Zverev, podobnie jak Ruud, do French Open podejdzie pokonany przez Jarry'ego
Zverev ma kilka dni, aby dojść do siebie po rozczarowaniu przed meczem otwarcia w najważniejszym meczu sezonu na kortach ziemnych. Jego pojedynek pierwszej rundy z Lloydem Harrisem z RPA, numerem 306 w rankingu, odbędzie się dopiero w poniedziałek lub wtorek.
Zamiast większej praktyki meczowej i pewności siebie, Zverev wjeżdża do Paryża z wątpliwościami. Zawodnik z Hamburga jest daleki od swojej szczytowej formy z zeszłego roku, kiedy to celował w pierwszy tytuł wielkoszlemowy i pierwsze miejsce w światowym rankingu, aż do fatalnej kontuzji w półfinale. Było to również widoczne w półinałowym meczu z Jarrym w Genewie.
Brak deja vu z 2019 roku
Cztery lata temu Zverev wygrał finał w Genewie ze swoim przeciwnikiem, który był nieprzyjemny na mączce, ale tym razem to Niemiec często wpadał w kłopoty. Popełnił pięć podwójnych błędów i często nie miał szans przy podaniu znacznie niżej notowanego Jarry'ego.

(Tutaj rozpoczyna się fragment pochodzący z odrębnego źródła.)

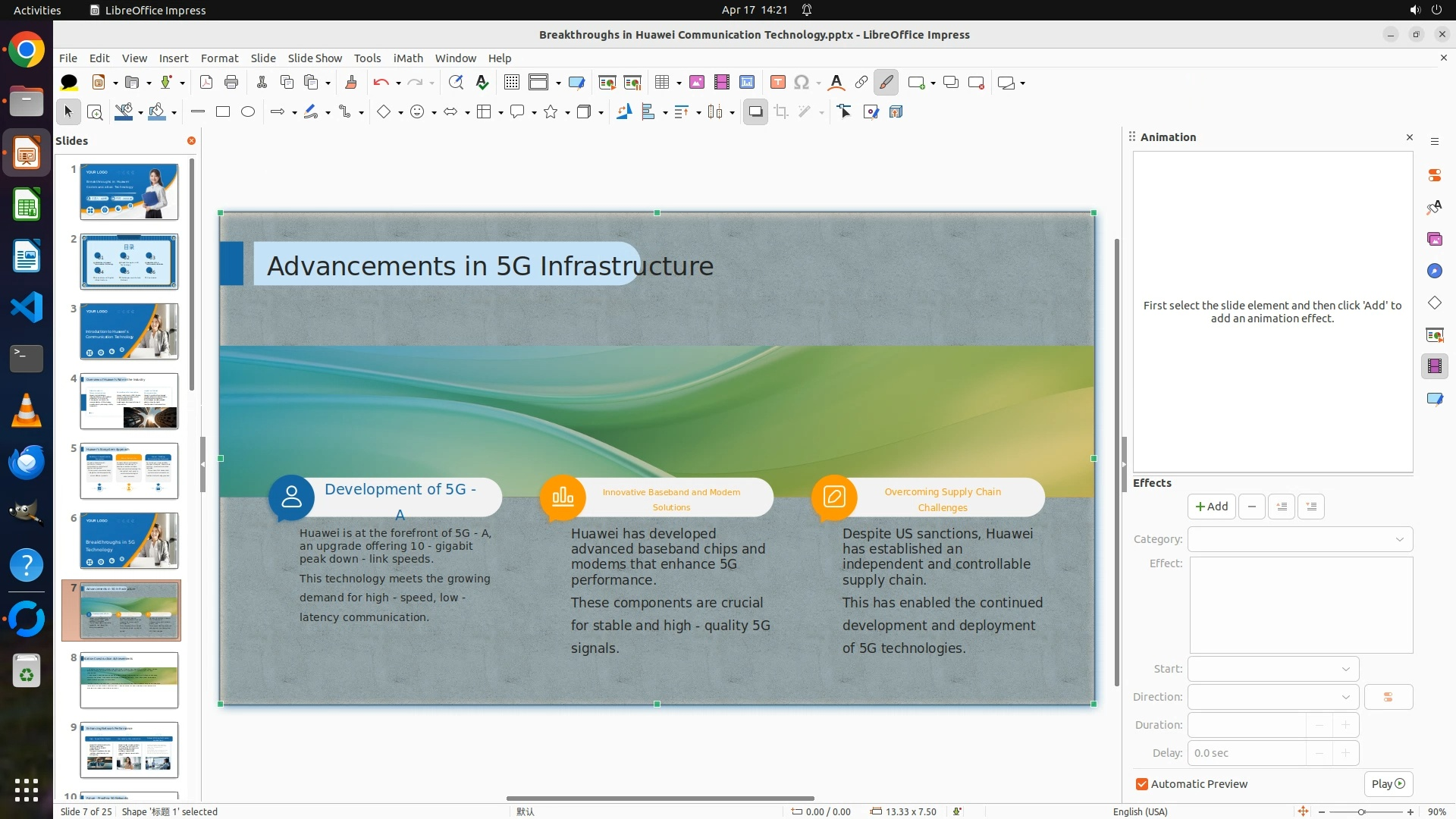Open the Direction dropdown in Animation panel
This screenshot has height=819, width=1456.
(x=1273, y=697)
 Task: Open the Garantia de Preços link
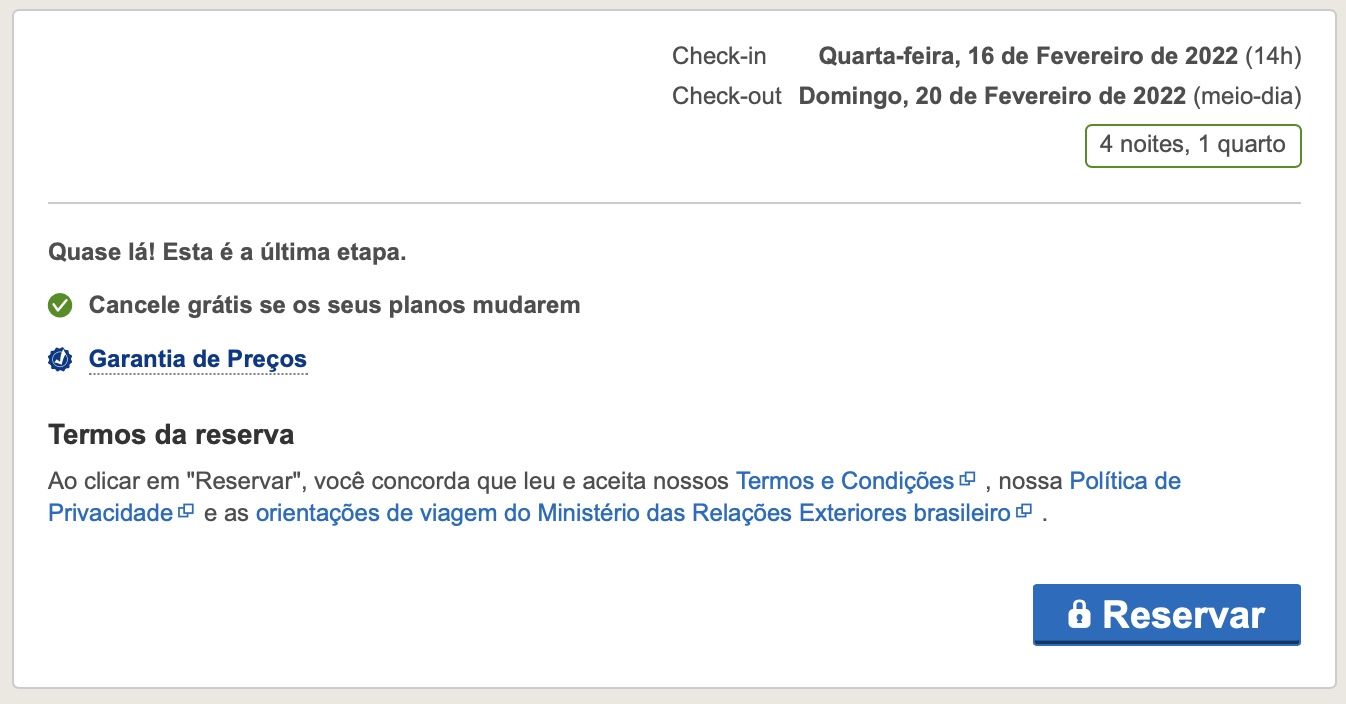[198, 359]
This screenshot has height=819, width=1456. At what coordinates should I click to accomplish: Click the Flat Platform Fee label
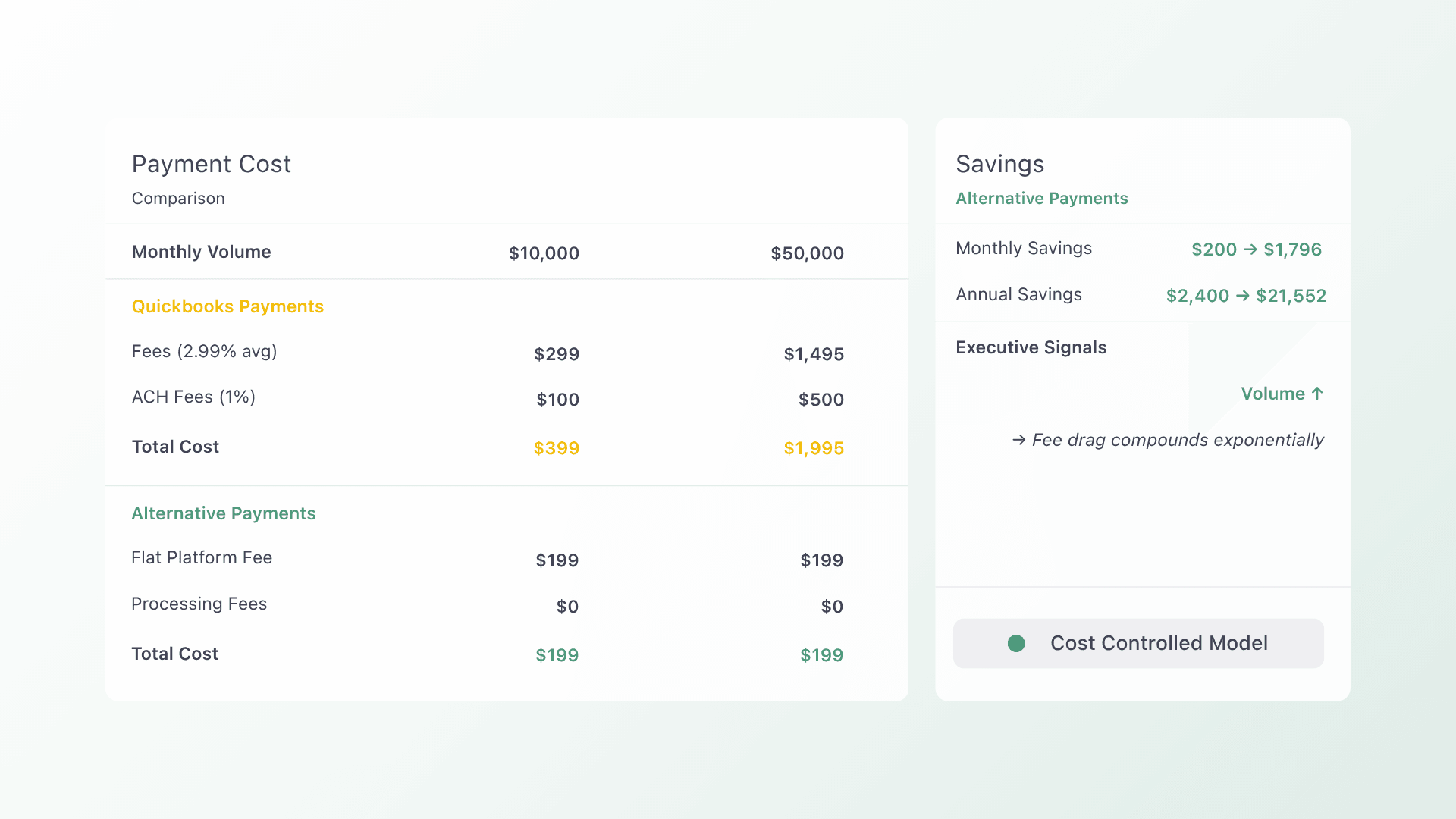point(202,558)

W pewnym momencie Zverev wzruszył ramionami i bezradnie spojrzał w stronę swojego boksu. Trafił mu się Jarry w naprawdę niezłej dyspozycji, który zaledwie wczoraj odprawił z turnieju innego faworyta, Caspera Ruuda. Chilijczyk pokazuje, że czuje się coraz mocniejszy i nie boi się rywalizacji z faworytami. Przeciwnie, cieszy się grą z nimi.
Zverev w turnieju nie zachwycił. W Genewie udało mu się jedynie odnieść imponujące zwycięstwo w meczu otwarcia przeciwko Christopherowi Eubanksowi (USA), gdy od początku do końca widać było kontrolę. W ćwierćfinale był na korcie przez 21 minut, zanim Wu Yibing z Chin musiał przedwcześnie skończyć mecz. Walczył o swoją szansę przeciwko Jarry'emu do końca, miał pierwszy break point przy stanie 3:5 w drugim secie, ale został pokonany po 1:46 godziny.